**Task data:**
------

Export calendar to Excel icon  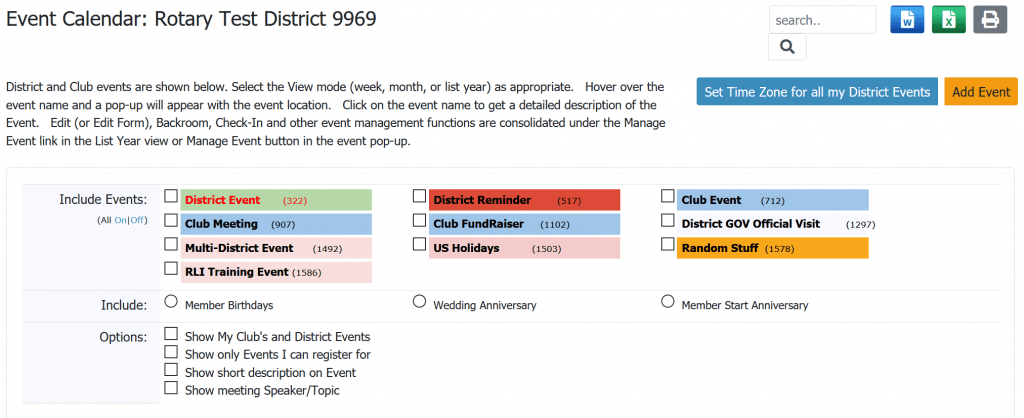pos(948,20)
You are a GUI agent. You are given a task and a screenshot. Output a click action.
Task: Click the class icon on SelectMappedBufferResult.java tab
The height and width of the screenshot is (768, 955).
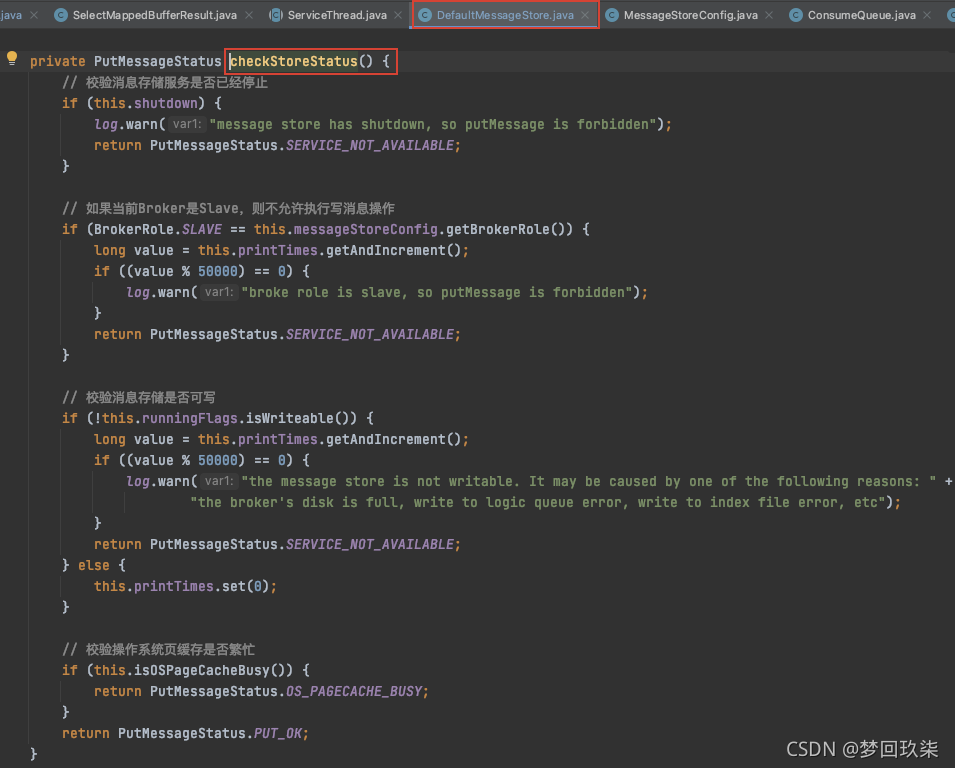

------

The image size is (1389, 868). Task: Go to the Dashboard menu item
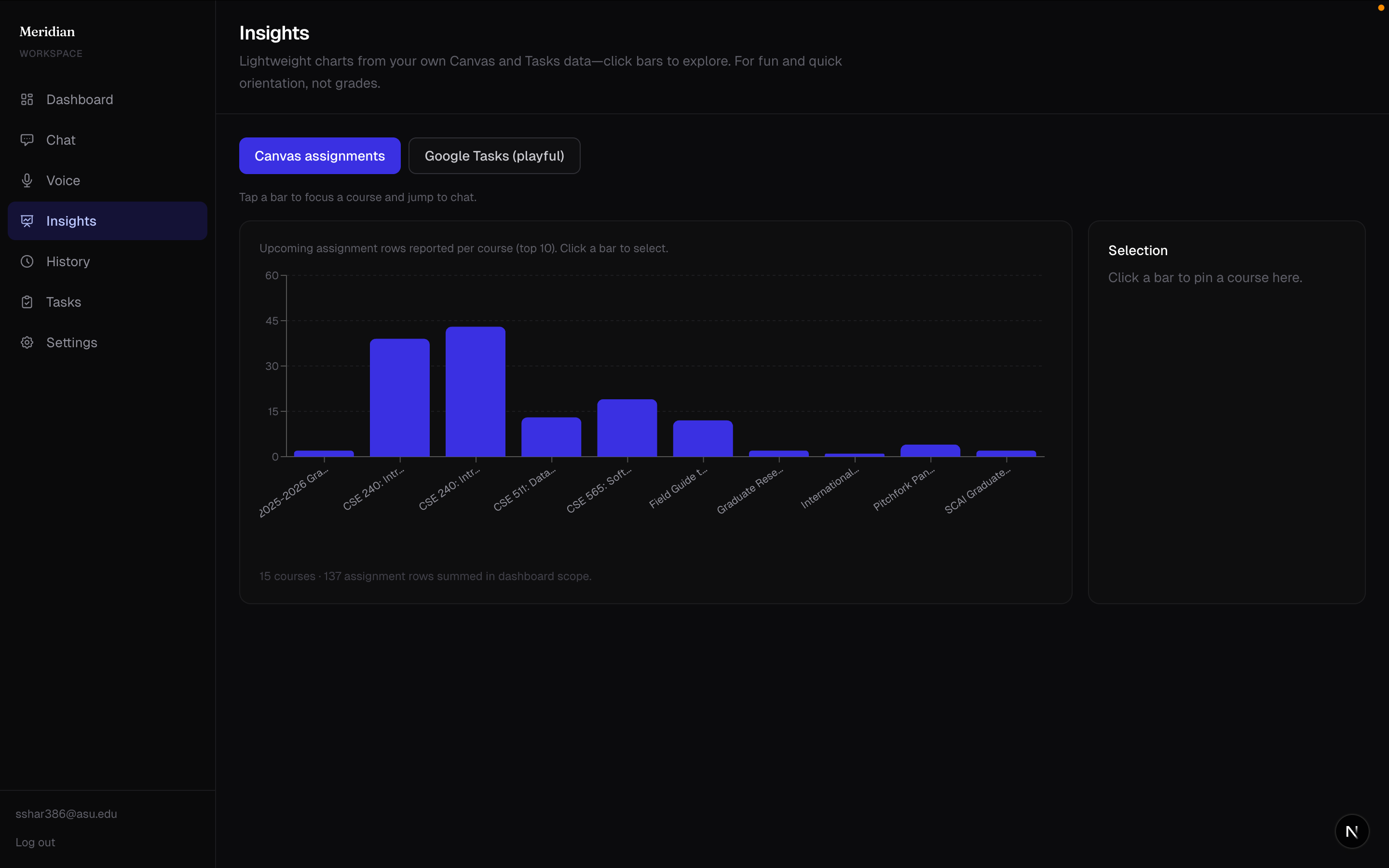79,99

------

**Do this:** Select each line of the records that contains the word "screenshot", and copy those lines out.

**Result for this task:**
You are a GUI agent. You are given a task and a screenshot. Output a click action.
The height and width of the screenshot is (768, 955).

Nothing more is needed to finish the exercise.